Bergische Morgenpost Wermelskirchen/Hückeswagen/Radevormwald
Schicksalsfrage Astrazeneca
Für diesen Stoff den Arm hinhalten? Vorbilder helfen bei der Abwägung.
Diesmal reicht die bekannte rheinische Zuversicht („Et hätt noch immer joot jejange“) nicht aus. Diesmal muss jede und jeder einen Beitrag leisten, damit alles gut (oder zumindest besser) wird. Das ist fast so wie bei der Tombola: Wer gewinnen will, muss erst mal ein Los kaufen. In der Pandemie heißt das: den Arm hinhalten.
Der Bundespräsident hat es vorgemacht. Frank-Walter Steinmeier hat sich mit Astrazeneca (!) impfen lassen. Aber der Kampf gegen das Virus ist längst nicht gewonnen. Es gibt noch Skepsis gegen den britischen Impfstoff. Verständlich. Denn immer wieder neue, einander widersprechende Empfehlungen haben dazu geführt, dass bei manchem die Sorge vor Nebenwirkungen der Impfung größer ist als die Angst vor einer Erkrankung an Covid-19. Nun braucht es werbende Aufklärung und glaubhafte Fürsprecher.
Da hilft Karl Lauterbach. Der Sozialdemokrat ist Rheinländer und gewohnt, mit Singsang in der Stimme und ohne Punkt und Komma zu verkünden, was er für richtig hält – im Fernsehen bei Markus Lanz und anderswo. Diesmal ist er mit dem Bundespräsidenten einig: Astrazeneca ist – zumindest für Menschen ab 60 – gut und die schnelle Hilfe in großer Not. Auch Lauterbach hat sich das umstrittene Vakzin spritzen lassen.
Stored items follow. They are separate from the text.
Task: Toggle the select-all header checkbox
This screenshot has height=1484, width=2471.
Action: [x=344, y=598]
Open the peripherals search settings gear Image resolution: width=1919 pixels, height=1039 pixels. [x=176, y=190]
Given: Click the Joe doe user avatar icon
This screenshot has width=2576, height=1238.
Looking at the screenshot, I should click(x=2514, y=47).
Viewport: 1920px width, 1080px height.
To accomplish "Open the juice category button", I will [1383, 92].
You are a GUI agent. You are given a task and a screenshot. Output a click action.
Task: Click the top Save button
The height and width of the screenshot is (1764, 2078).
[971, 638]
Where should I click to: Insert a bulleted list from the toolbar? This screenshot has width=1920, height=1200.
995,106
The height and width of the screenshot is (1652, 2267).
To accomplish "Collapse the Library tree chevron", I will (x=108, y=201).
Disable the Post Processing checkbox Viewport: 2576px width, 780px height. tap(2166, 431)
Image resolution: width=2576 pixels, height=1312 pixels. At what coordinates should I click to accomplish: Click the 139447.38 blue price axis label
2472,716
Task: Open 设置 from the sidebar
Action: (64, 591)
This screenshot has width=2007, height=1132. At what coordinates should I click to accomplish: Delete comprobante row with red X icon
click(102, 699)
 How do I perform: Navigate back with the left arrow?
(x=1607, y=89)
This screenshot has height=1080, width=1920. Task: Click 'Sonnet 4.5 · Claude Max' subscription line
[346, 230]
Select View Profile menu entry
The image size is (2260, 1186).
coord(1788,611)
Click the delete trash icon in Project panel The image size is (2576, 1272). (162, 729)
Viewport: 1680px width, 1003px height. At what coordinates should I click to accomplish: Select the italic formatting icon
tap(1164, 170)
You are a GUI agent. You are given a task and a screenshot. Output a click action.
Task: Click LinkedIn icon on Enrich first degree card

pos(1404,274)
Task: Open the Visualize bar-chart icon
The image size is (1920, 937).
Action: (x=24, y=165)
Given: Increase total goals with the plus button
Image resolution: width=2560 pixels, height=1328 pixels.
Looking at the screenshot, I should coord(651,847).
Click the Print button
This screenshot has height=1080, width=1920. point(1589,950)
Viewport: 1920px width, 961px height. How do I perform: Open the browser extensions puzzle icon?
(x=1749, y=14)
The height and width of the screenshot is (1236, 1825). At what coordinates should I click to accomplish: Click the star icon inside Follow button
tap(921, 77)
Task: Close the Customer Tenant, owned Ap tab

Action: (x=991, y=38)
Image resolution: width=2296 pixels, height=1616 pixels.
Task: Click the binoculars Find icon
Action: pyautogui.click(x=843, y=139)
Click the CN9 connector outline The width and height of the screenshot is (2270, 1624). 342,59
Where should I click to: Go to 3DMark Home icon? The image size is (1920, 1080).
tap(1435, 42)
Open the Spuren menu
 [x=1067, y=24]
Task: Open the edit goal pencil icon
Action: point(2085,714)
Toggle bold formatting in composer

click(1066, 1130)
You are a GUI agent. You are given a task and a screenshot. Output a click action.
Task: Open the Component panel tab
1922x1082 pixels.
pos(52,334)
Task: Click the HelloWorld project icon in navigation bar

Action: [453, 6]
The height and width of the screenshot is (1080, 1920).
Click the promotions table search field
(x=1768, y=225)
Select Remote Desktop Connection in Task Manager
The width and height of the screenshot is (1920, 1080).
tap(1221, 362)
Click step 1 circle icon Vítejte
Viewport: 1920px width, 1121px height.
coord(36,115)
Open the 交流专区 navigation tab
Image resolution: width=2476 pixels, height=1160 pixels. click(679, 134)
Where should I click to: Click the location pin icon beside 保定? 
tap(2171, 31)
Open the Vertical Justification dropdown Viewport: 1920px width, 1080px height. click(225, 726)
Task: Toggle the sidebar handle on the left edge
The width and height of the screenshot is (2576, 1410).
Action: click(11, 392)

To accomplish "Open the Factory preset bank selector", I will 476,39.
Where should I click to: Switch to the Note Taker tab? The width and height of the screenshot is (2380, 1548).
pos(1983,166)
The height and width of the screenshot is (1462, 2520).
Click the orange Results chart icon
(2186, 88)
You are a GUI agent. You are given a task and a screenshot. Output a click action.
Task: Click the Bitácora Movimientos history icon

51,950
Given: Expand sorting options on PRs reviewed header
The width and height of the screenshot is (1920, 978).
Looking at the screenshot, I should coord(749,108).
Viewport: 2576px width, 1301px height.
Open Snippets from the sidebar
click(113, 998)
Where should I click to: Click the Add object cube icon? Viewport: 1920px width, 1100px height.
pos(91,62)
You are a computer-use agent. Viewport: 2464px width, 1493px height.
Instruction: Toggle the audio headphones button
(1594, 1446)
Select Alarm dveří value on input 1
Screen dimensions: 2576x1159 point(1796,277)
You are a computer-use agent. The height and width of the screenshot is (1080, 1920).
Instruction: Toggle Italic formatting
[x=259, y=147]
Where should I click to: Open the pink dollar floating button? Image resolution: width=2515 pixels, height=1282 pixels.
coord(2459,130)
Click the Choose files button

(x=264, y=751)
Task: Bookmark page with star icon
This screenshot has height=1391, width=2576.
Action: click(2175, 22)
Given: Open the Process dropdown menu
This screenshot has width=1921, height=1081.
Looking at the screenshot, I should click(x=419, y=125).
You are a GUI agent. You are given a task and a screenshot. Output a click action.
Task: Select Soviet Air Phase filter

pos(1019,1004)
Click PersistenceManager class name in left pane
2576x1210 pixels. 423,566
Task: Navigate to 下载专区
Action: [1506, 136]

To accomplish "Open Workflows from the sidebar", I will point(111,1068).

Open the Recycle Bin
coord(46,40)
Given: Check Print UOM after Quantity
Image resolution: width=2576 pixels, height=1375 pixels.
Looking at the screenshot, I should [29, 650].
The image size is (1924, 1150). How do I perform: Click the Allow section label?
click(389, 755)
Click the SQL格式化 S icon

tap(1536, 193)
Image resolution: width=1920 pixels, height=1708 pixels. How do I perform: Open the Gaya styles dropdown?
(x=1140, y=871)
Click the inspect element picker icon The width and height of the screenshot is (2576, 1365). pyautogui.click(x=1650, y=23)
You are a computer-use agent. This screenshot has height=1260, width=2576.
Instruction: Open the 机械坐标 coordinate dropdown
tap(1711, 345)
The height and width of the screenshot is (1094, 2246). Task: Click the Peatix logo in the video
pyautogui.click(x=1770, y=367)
Dennoch muss Überzeugungsarbeit geleistet werden. Der Bundespräsident fordert Zusammenhalt ein. Ausgerechnet die eher behütet aufgewachsenen Kinder der geburtenstarken Jahrgänge (heute mit 60 plus im Großelternalter) stehen vor einer Entscheidung, die gar als Schicksalsfrage wahrgenommen wird und manchen schlichtweg überfordert: Astrazeneca, ja oder nein? Jetzt impfen lassen oder viel später mit einem anderen Serum? Es gibt die, die jetzt im April einen Termin ergattert haben – wie Angela Merkel. Und da sind die Skeptiker, die Astrazeneca scheuen wie der Teufel das Weihwasser. Wer rheinisch – allein mit Gottvertrauen – die Krise überwinden will, sollte bedenken, was meine Oma immer gesagt hat: Die beste Krankheit ist nichts wert. Das habe ich nicht vergessen und mich piksen lassen.
Unser Autor ist stellvertretender Chefredakteur. Er wechselt sich hier mit Politikredakteurin Dorothee Krings ab.